Navegamos, ó meus fraternos
Amigos, eu já sobre a popa
Vós a proa em pompa que topa
A onda de raios e de invernos;
Uma embriaguez me faz arauto,
Sem medo ao jogo do mar alto,
Para erguer, de pé, este brinde
Solitude, recife, estrela
A não importar o que há no fim de
Um branco afã de nossa vela.
(Mallarmé)
Palavras à deriva, palavras forjadas do doce desespero embriagado pela verve louca da paixão, assim me assalta a vontade de dizer a ela tudo o que essa folha em branco oculta e expande, esse mar de nada que é a folha em branco.
Frente à frente estão o estratosférico de tudo o que ela me faz sentir e a aridez do deserto do ainda não criado. Quero, preciso, afastar todas as teorias e tintas artificiais, estilísticas, para alcançar a essência das coisas reais que vivi ao lado dessa mulher.
Então, da lírica faço meu pão, meu ar, o rasgo final das normalidades corriqueiras. O vórtice de loucura sagrada que sai dos descaminhos das decisões da vida; o Sol nasce do lado onde bate meu coração e ele bombeia felicidade fervente. Brilho de um destino construído pela resistência de um amor servo de tudo o que vivi por que aprendi que sentir a total presença sua todo o dia, saber que meu amor está ao meu lado, afirma que não quero você mais longe.

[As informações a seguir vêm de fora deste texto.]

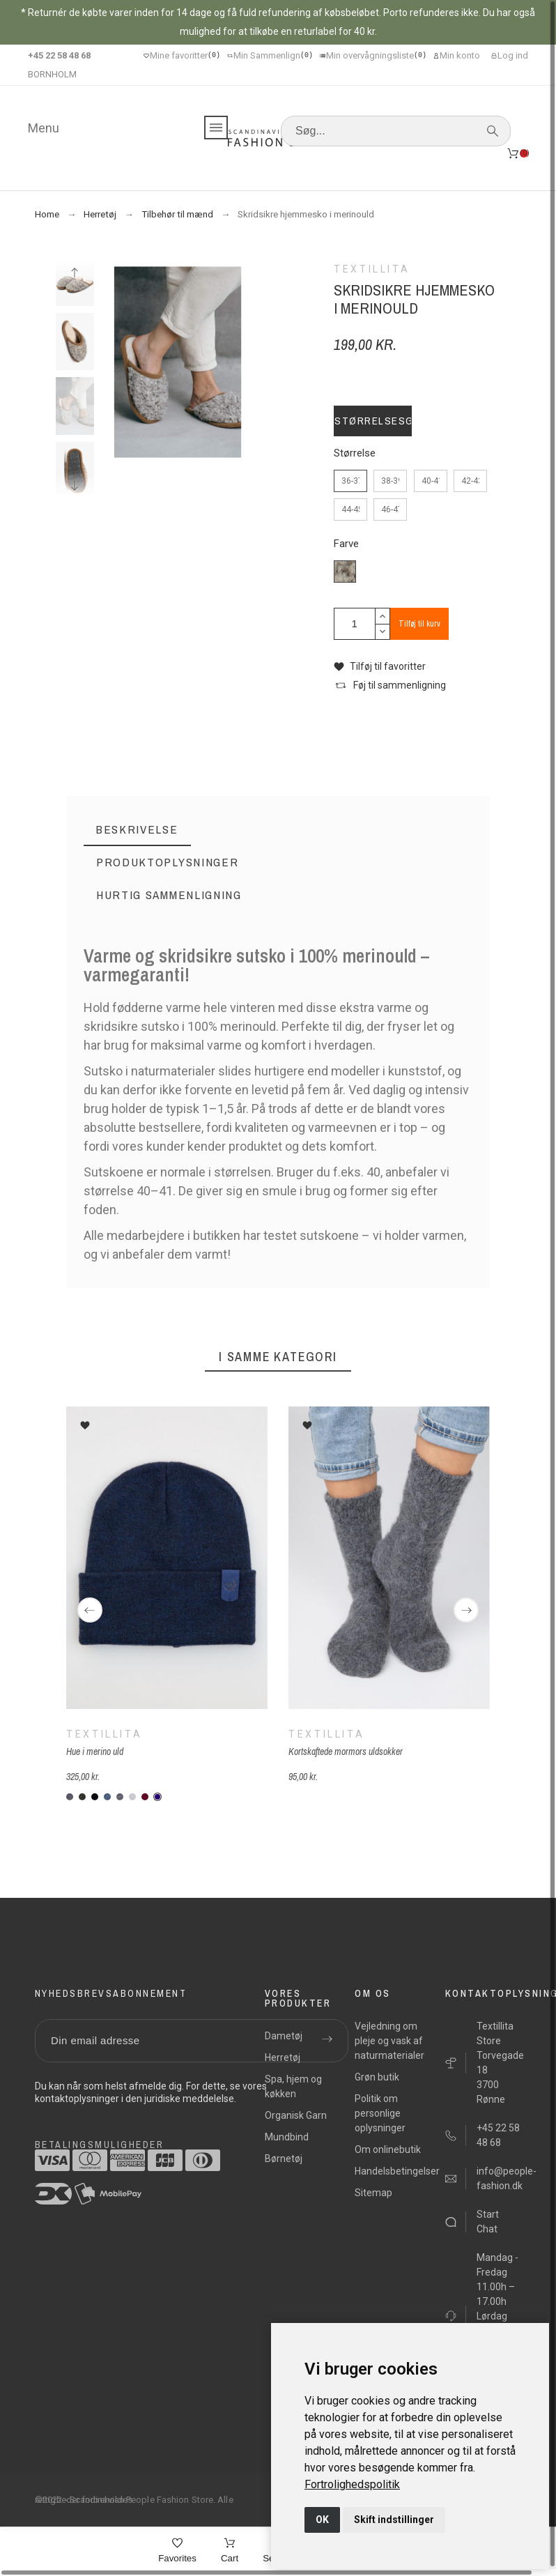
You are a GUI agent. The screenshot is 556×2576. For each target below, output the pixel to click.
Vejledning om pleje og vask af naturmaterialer (389, 2041)
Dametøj (283, 2035)
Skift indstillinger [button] (394, 2519)
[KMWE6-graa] (119, 1796)
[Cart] (229, 2551)
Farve (346, 544)
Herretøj (282, 2057)
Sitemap (373, 2192)
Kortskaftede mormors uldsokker (345, 1751)
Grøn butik (377, 2077)
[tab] (137, 829)
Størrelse (355, 453)
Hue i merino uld (94, 1751)
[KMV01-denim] (107, 1796)
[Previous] (89, 1610)
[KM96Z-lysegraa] (132, 1796)
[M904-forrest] (82, 1796)
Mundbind (287, 2136)
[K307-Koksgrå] (69, 1796)
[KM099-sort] (94, 1796)
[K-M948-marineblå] (157, 1796)
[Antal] (355, 624)
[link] (352, 2484)
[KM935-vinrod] (144, 1796)
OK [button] (322, 2519)
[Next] (466, 1610)
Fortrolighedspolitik (352, 2484)
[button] (380, 666)
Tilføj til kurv (419, 623)
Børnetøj (283, 2158)
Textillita (104, 1733)
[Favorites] (177, 2551)
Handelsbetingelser (397, 2171)
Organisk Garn (296, 2115)
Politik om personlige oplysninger (380, 2113)
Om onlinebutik (388, 2149)
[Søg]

E fizemos tudo, deixamos de ser o que éramos para ascender ao fúlgido topo do maior dos montes, não temos mais olhos lacrimosos, ganhamos a coragem do sujeito que passou suco de limão no corpo para assaltar um banco em Pittsburgh sem ser detectado pelas câmeras de segurança, afinal, misturando sumos de frutas se cria tinta incolor sobre o papel.
Cada lágrima vertida pelo engano de despedidas vãs, brigas de egos, desconsolos da adaptação à nova vida, você, sim, é um novo mundo para mim; um mundo de virilidade, de carinhos, tudo muito mais profundo do que a noite e o dia, por estar acima do tempo mundano: somos eternos como música, ouvimos o clamor da necessidade, da fome e do desamor, sentimos todas as infelicidades no Atacama da vivência.
Cansados do desapego de quem somos realmente, palavras que deixamos de falar, aventuras às quais viramos o rosto tomados de medo, beijos não dados, sonhos não sonhados, retalhos que compunham nossa mortalha, tudo isso, meu amor, dissolvido restou simplesmente por que você teve a coragem de vir até mim e eu de cortejar meu grande e verdadeiro amor: unicamente você.
Paisagens se multiplicaram sinfonicamente. Cada lugar em que celebramos nosso amor, a Urca nos abraçou, Copacabana nos acolheu na paixão de suas vias, estive em seu mais íntimo no infinito de suas estradas, amor. No Catete, fomos a transcendência de nós mesmos e entendemos o que força nossa paixão a resistir borbulhando nossa comunhão.
Casamos na verdade de nossos transportes, nas águas fundas de uma aliança de almas. Aprendemos a não ter medo da saudade. Tivemos a coragem do turista que joga ketchup na macarronada na cara dos italianos no Trastevere de Roma.
Eu me lembro de sua chegada, eu me lembro quando você fixou e passamos a ser um palmilhar sob o Sol do amor. Vitoriosa, corajosa como quem é desprovido de amígdalas.
Sentamos sobre as pedras do Arpoador, e, firmados nossos olhares para o infinito do mar, não encontramos mais uma dimensão de adeus: estamos livres e, por isso, estamos juntos.
Você sempre esteve lá, Andréia Cristina.
Eu sempre estive lá, Guilherme Maia.